Phase 6: N1 Level (Months 49–84+) — ~800+ hours
N1 requires near-complete vocabulary coverage and familiarity with literary/formal Japanese patterns that rarely appear in everyday speech.
Months 49–60: Shin Kanzen Master N1
Grammar study (N1 patterns):
- べきだ、に他ならない、ならでは、ものを
- Literary/formal constructions
- Classical Japanese influence on modern patterns
Vocabulary expansion:
- JPDB.io for media-specific vocabulary
- Monolingual dictionary use (Weblio) as primary reference
- Newspaper reading daily
Months 61–84: Native Media Immersion
At this stage, structured textbooks are largely unnecessary. Learning happens through:
- Novels (Murakami, Higashino, Soseki)
- Complex anime (Monogatari series, Tatami Galaxy)

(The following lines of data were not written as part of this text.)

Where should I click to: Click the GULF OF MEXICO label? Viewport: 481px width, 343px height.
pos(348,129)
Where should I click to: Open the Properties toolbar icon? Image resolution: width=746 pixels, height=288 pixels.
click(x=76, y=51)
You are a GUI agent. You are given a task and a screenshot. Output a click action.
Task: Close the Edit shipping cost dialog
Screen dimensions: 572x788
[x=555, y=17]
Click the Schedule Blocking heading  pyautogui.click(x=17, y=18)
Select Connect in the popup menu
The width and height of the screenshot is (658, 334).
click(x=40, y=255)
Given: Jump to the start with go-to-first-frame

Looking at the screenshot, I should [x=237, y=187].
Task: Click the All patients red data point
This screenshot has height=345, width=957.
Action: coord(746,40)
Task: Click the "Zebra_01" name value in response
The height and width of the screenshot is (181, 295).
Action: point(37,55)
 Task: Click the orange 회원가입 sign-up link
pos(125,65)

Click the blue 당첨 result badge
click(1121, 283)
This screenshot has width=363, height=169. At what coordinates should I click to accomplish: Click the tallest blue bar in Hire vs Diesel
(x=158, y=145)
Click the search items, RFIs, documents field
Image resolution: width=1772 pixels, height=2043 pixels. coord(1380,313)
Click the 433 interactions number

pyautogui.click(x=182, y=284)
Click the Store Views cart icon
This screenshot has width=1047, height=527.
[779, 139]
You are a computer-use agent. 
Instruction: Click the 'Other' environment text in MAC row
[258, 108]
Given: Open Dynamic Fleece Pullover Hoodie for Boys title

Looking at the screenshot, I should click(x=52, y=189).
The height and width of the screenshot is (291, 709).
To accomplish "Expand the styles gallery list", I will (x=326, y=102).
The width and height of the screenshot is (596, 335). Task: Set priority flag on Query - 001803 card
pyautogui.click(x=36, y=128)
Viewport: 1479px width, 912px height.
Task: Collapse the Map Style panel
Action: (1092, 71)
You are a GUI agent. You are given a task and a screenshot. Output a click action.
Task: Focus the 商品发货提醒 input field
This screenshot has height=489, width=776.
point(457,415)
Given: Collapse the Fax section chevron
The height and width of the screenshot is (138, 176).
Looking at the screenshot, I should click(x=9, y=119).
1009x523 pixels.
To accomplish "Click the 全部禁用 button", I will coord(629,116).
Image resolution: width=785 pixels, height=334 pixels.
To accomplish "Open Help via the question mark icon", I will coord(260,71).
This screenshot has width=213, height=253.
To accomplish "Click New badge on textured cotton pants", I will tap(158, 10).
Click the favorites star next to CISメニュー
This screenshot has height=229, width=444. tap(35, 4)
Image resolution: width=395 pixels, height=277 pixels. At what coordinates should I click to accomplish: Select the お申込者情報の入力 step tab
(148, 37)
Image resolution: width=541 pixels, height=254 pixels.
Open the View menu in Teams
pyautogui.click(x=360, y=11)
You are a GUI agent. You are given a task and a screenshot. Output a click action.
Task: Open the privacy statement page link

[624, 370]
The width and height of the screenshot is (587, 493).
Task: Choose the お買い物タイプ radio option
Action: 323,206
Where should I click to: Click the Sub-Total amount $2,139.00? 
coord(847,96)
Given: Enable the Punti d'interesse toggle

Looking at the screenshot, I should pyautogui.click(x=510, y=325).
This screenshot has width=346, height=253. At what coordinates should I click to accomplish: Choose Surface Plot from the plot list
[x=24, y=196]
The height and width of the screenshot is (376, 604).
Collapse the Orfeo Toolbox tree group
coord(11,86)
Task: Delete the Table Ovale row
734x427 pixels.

- Podcasts and radio (Rebuild.fm, NHK Radio)
- News analysis and opinion pieces
- Regular speaking with native Japanese friends or tutors
Milestone: Take JLPT N1 (~72–84+ months from start at 1h/day).
Progress Milestones Summary
| Milestone | Timeline (1h/day) | What You Can Do |
|---|---|---|
| Hiragana + Katakana | Month 1 | Read all Japanese phonetic scripts |
| N5 | Month 6–9 | Basic survival Japanese; buy things, introduce yourself |
| N4 | Month 12–15 | Travel independently in Japan; follow simple anime |
| N3 | Month 18–24 | Understand most daily conversation; read simplified news |
| N2 | Month 36–48 | Work in Japanese environment; read most native materials |
| N1 | Month 60–84+ | Near-native proficiency; read newspapers/novels |
Accelerating the Timeline
To reduce the timeline, increase study hours:
| Daily Hours | N3 Target | N2 Target | N1 Target |
|---|---|---|---|
| 0.5h/day | 4+ years | 7+ years | 12+ years |
| 1h/day | 2 years | 4 years | 6–7 years |
| 2h/day | 1 year | 2 years | 3–4 years |
| 3h+/day | 8 months | 18 months | 2.5–3 years |
Note: These are averages. Prior language experience (Korean, Chinese, or another JLPT-taker background) dramatically reduces kanji learning time.